Data items
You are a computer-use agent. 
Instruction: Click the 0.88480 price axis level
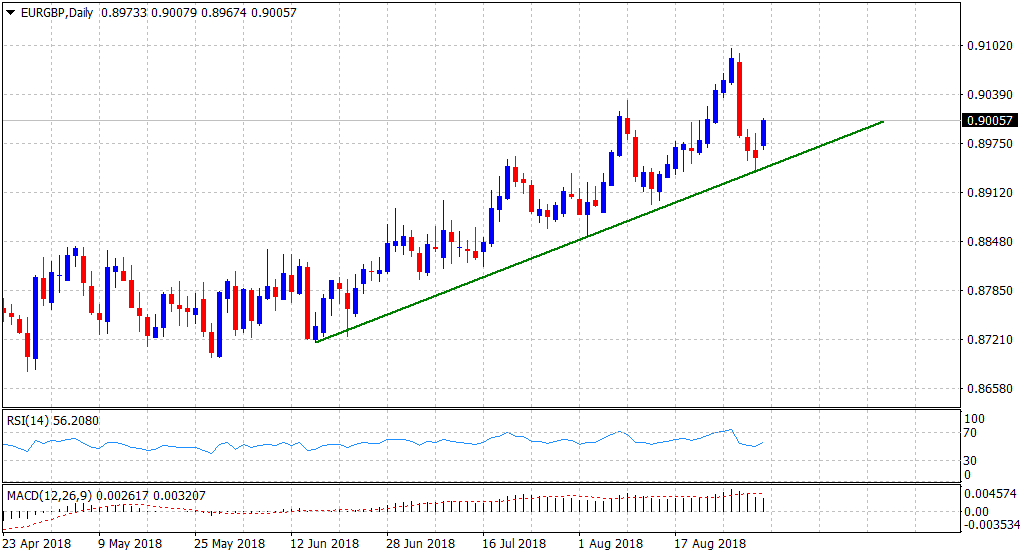click(x=987, y=242)
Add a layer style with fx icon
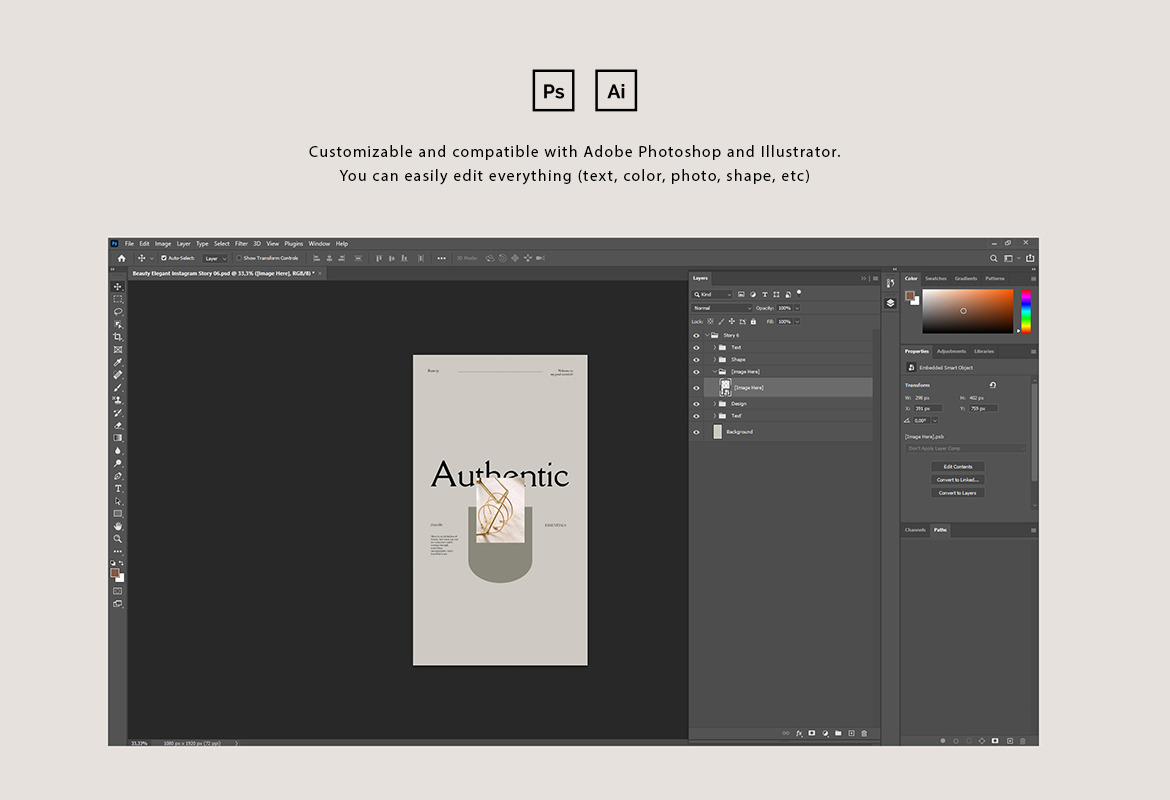This screenshot has width=1170, height=800. click(799, 733)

_Problem details_: Retype only the lines above from the one with "Instruction: Click the" through the last, both ends included, keeping every picture out of the copy.

_Exercise answer_:
Instruction: Click the 0.88480 price axis level
click(x=987, y=242)
Add a layer style with fx icon
This screenshot has width=1170, height=800. click(799, 733)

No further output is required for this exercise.